Provided records:
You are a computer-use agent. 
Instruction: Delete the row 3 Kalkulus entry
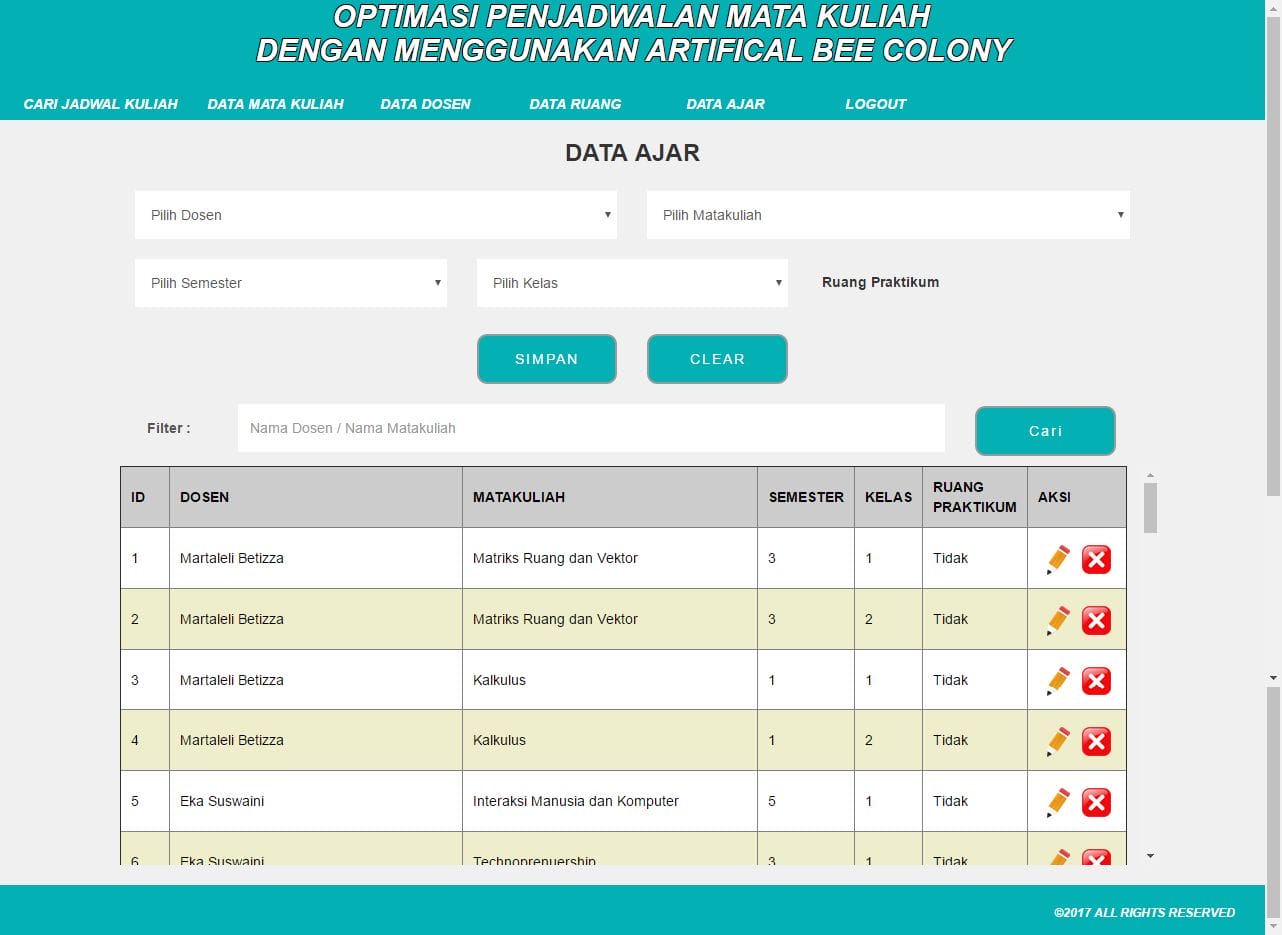pos(1096,681)
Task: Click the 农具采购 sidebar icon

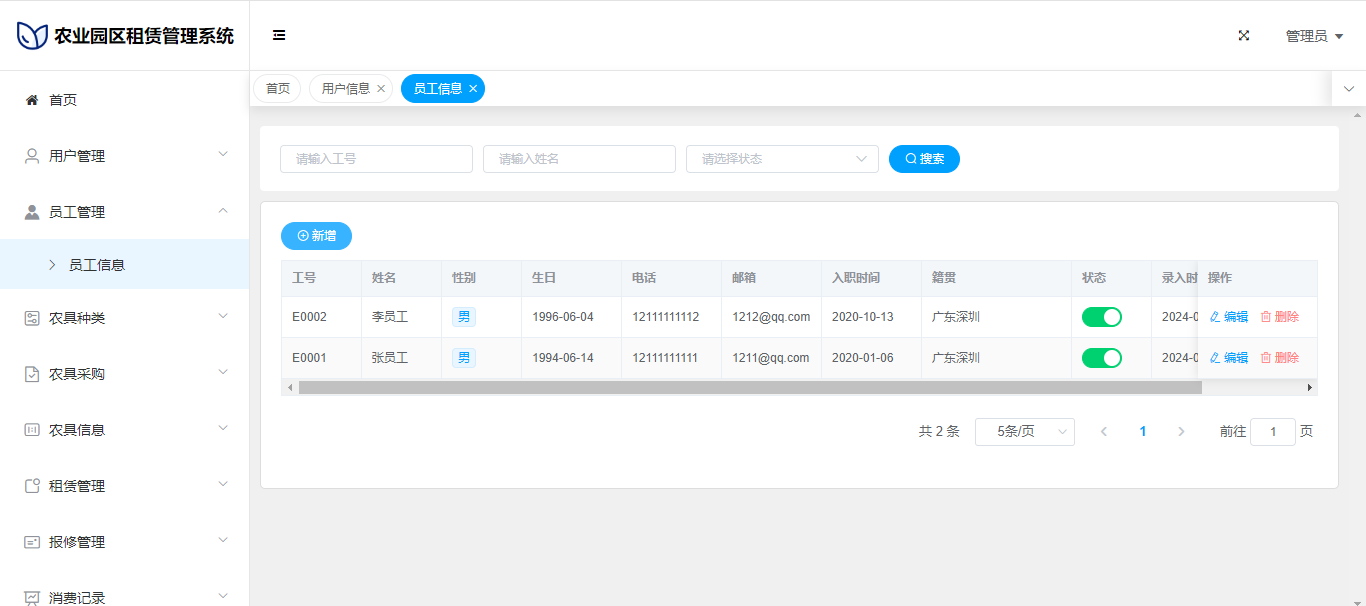Action: click(32, 374)
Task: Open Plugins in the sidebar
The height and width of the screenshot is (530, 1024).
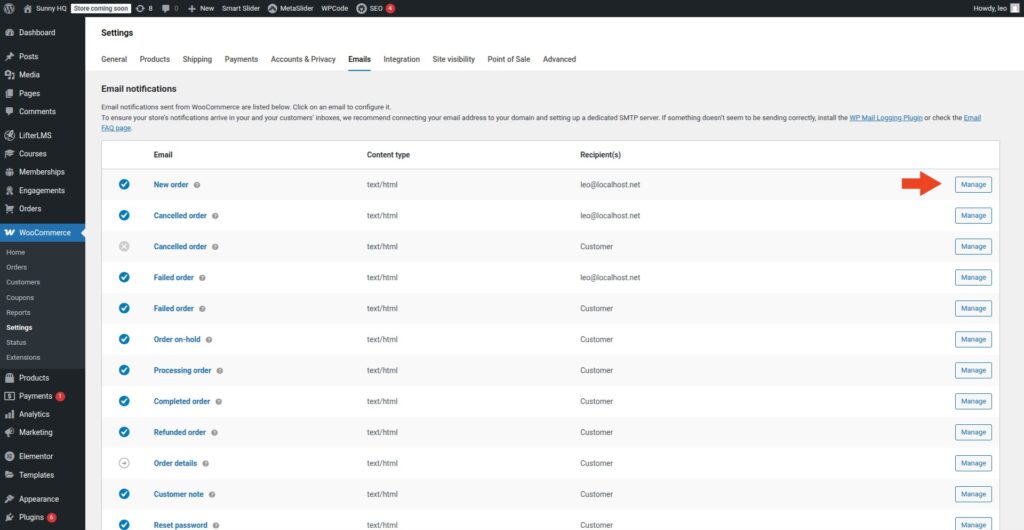Action: tap(33, 517)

Assigned task: Find the line that contains "Task: Click the 农具采购 sidebar icon", then write out that line and each one after it, exactly and with nothing else, through the end of the entries above, without the pictures.

Solution:
Task: Click the 农具采购 sidebar icon

Action: click(32, 374)
Task: Open Plugins in the sidebar
The height and width of the screenshot is (530, 1024).
Action: tap(33, 517)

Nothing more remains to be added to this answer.